▸ WORK INSTRUCTIONS
Reproduce exactly the run of lines that begins with the one containing "Given: Select the 6.5% value text" and ends with the last line of the records, omitting pictures.

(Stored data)

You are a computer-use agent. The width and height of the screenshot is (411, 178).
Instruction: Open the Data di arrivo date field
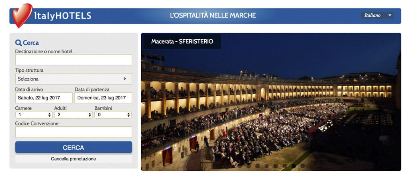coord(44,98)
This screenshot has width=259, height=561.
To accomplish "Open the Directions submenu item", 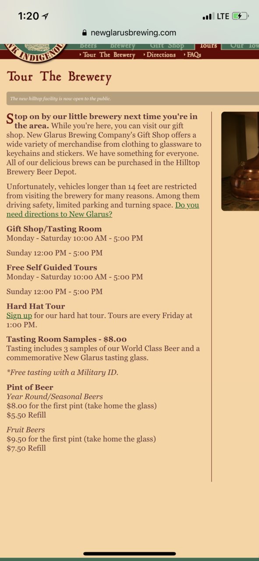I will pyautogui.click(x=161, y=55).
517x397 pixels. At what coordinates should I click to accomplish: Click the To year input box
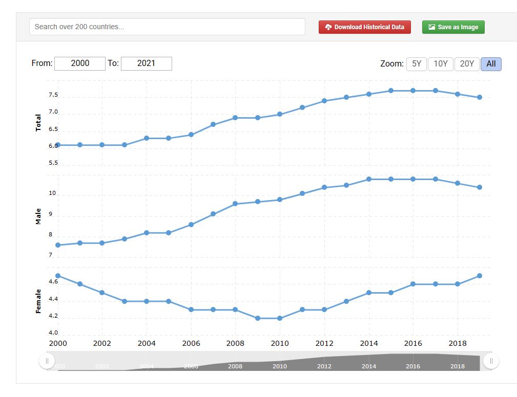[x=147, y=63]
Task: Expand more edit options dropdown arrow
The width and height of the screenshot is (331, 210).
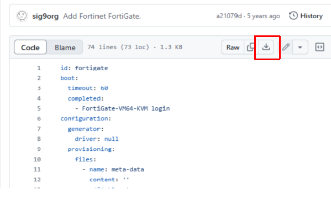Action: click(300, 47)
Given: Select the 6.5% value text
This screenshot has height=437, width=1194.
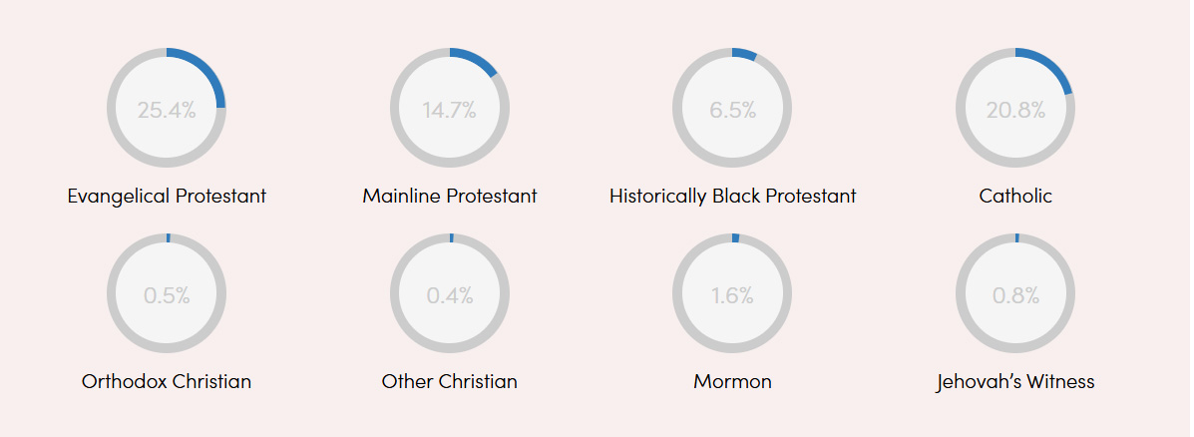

▸ COMPLETED TASK
Given: Select the 6.5% value text
This screenshot has height=437, width=1194.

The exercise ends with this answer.